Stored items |
=====

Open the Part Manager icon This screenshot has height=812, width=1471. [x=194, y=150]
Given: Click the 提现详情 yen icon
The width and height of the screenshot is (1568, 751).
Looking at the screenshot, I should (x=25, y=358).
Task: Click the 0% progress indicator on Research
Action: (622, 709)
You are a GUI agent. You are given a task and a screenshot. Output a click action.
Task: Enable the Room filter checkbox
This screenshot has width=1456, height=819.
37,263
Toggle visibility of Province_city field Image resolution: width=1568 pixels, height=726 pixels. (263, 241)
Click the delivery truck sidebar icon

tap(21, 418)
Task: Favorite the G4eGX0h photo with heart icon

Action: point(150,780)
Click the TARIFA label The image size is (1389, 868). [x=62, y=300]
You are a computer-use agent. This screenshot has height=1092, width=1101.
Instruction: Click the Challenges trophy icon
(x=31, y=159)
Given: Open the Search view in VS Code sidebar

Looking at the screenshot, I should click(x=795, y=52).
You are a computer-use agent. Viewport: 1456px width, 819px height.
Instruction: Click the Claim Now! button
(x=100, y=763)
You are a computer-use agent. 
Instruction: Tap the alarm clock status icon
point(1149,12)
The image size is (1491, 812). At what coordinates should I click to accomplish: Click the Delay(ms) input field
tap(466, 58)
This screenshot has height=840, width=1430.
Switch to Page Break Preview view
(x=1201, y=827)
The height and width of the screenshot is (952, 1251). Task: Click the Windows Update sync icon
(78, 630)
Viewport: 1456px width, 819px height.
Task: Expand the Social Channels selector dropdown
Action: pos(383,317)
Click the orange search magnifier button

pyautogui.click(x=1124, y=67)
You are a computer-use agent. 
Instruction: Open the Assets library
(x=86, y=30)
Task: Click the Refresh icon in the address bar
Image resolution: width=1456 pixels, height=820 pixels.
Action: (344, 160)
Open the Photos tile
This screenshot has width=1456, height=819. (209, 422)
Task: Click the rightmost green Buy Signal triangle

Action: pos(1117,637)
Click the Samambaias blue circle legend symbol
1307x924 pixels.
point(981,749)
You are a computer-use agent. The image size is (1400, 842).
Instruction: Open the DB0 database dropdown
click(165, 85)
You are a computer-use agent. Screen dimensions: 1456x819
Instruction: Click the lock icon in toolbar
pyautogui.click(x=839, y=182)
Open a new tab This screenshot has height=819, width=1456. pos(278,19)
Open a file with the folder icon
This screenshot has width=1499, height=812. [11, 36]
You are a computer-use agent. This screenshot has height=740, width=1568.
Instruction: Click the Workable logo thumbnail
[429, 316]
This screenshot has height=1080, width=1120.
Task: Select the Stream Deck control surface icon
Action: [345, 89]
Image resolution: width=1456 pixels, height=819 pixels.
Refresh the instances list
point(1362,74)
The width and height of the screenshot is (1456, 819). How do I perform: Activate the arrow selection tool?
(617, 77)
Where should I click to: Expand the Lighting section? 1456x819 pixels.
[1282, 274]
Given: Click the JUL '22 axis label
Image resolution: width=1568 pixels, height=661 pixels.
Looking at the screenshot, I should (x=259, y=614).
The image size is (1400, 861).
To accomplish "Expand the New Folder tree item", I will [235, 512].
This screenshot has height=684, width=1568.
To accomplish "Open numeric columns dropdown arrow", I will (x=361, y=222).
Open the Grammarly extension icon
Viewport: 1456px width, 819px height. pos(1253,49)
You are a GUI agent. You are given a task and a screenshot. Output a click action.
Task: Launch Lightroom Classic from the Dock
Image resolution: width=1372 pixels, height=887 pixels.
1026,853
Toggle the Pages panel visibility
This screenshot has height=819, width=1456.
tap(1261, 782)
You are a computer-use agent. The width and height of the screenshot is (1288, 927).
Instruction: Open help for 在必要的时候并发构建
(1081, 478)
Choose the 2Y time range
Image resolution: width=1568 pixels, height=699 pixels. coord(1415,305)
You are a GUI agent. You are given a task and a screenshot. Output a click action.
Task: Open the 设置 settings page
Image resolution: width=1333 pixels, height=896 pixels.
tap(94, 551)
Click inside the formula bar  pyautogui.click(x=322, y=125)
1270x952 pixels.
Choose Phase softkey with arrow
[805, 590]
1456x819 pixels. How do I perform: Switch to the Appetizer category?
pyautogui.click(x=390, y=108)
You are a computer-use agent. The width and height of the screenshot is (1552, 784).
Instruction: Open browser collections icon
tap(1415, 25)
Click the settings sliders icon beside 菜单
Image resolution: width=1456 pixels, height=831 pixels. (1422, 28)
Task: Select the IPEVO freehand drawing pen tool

=====

Work to complete |
Go through the data above and return each line containing the string "agent".

Result |
You are a GUI agent. You are given a task and a screenshot. Output a click action.
You are a computer-use agent. This screenshot has height=1092, width=1101.
You are a computer-use agent. Viewport: 1456px width, 819px height.
You are a computer-use agent. 
You are a computer-use agent. 
You are a computer-use agent. The image size is (1400, 842).
You are a computer-use agent. Screen dimensions: 1456x819
You are a computer-use agent. This screenshot has height=740, width=1568.
You are a GUI agent. You are given a task and a screenshot. Output a click action.
You are a computer-use agent. The width and height of the screenshot is (1288, 927).
You are a GUI agent. You are given a task and a screenshot. Output a click action.
You are a computer-use agent. The width and height of the screenshot is (1552, 784).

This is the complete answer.